Assuming you go to sleep between 22:00-23:00, stop eating food and drinking water between 14:00-16:00. Unlike a myriad of posts on the internet, what really determines your wakefulness is not the amount of light reflected on your retina, but the time when you are eating food. The logic behind this is that you are telling your body when to wake up and find food and when to go to sleep because there will be none. The same way your brain needs sleep to process the information, your tummy needs as much rest.

He also recommended that you eat a good nutritious voluminous dish first thin in the morning that you will fill you up for the upcoming couple of hours and around lunch to just grab a few snacks here and there and drink a lot of water and call it a day. If you do this for 3-5 days, your body will readjust accordingly and falling sleep at night will be easier.

I have personally tried this and it worked like a charm. And I noticed that not eating will automatically make me tired and that helps tremendously with sleeping. I never feel hungry at night because I was raised in a household where dinner is served at 17:00 so I never had any issues staying full.

But with a lot of you, I am sure you will feel hungry at night and my advice is to fight the urge to eat at that time for a few days and it will disappear eventually for reasons that might require another post to explain.

3. Drink multivitamins 

Minerals and vitamins are as important to fall asleep as a good pillow and a bed. Unless you're going full ADHD on your mineral intake, you will always be in deficit, and that is not a huge problem per se. It will not affect you on the long run, but it does affect your sleep.

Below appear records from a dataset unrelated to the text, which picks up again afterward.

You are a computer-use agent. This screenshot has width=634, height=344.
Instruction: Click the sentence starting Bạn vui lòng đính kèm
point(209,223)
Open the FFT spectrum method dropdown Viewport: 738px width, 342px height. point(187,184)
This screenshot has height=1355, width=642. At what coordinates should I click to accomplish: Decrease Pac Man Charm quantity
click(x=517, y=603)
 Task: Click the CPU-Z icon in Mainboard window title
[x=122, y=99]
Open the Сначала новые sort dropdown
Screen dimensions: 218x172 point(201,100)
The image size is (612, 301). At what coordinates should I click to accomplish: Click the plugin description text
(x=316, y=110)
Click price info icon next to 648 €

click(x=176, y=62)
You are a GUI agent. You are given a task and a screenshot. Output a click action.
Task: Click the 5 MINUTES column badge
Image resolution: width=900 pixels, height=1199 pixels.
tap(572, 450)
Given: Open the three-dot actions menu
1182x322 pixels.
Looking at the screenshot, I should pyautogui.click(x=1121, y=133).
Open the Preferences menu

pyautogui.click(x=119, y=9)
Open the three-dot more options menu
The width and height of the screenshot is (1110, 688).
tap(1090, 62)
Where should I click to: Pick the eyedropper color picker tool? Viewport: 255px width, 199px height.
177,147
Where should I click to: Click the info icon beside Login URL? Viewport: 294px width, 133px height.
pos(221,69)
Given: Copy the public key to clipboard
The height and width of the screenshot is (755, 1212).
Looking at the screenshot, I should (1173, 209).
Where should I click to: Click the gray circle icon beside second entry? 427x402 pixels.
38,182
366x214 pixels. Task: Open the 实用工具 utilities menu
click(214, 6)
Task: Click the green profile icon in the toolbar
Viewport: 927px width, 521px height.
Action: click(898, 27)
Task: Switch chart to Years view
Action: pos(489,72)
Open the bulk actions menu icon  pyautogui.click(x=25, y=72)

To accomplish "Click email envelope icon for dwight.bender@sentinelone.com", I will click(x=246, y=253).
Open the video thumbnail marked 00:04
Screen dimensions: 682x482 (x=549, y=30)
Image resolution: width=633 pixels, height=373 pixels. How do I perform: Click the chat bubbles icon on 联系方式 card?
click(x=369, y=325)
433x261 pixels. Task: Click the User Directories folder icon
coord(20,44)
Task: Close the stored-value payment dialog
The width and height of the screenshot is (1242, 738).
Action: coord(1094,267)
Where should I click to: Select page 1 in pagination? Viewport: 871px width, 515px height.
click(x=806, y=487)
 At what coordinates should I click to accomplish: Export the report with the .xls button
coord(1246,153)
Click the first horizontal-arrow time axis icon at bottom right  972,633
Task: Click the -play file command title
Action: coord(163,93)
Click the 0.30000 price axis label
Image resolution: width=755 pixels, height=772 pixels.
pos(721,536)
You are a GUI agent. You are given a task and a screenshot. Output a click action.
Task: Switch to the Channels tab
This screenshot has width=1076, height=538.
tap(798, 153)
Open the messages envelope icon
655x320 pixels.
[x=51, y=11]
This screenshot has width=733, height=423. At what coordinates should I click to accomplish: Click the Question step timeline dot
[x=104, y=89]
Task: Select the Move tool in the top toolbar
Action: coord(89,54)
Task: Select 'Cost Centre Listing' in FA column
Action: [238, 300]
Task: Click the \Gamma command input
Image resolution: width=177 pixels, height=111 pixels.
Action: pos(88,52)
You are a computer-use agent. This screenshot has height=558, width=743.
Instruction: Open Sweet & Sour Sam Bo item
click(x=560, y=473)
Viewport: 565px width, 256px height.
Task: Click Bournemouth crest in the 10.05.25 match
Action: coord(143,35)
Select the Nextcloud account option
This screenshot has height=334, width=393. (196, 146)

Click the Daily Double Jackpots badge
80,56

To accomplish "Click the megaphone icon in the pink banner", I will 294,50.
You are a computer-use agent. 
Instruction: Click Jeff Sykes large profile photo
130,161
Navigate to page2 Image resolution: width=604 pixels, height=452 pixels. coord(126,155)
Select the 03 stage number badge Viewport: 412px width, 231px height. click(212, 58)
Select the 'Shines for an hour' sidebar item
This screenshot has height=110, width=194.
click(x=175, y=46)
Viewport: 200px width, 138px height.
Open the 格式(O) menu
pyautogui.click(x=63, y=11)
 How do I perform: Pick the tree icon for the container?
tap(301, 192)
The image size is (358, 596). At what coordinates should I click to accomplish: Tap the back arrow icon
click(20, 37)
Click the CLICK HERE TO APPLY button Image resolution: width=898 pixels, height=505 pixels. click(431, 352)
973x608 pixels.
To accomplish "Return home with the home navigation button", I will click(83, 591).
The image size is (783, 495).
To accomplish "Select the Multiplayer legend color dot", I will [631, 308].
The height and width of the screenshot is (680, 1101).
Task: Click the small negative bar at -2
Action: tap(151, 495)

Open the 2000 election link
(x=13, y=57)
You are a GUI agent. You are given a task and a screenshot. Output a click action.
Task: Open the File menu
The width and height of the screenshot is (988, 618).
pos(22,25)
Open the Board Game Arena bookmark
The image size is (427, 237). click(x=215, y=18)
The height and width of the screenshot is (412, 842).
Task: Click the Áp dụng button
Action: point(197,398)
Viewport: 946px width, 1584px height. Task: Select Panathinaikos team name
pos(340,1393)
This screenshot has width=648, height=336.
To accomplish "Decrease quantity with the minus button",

So just make a trip to the grocery store and pick a multivitamin tablet and drink a pill everyday when you wake up, and it should help you falling asleep.

Things to bear in mind


  • Not sleeping at night does not automatically mean that you will not be able to survive the next day.
Probably one of the things that hindered me from sleeping the most was the belief that if I do not sleep tonight, I will not be able to function at full capacity the next day. The irony in this is that I have been sleep-deficit my entire life and have achieved a lot.  However, the day I accepted that not sleeping enough will not affect my academic and professional performance is the day I started sleeping better and excelled even more at my job. 
  • Compensate for the missing hours of sleep by taking a 30-minutes nap at some point of the day
If I do not sleep enough at night for some reason, around 14:00 I will find myself falling asleep and I usually put the timer to 30 minutes. After exactly 30 minutes, I would wake up fresher than ever and carry on with my life. 
  • Do whatever you can to make yourself sleep better 
For me, I bought an old school clock with that ticking sound and placed it right next to my head. Growing up, there was an old big clock in the hall at the center of the house, and I could hear its ticking every night I went to sleep and now it usually helps to have a clock ticking around like hypnosis. It drives some people nuts, but for me it is always a plus. Figure out your own sleeping habits and do them.


I hope this helps somebody out there and if it worked for me, rest assured it will work for you too! Let me know if you had any success or questions!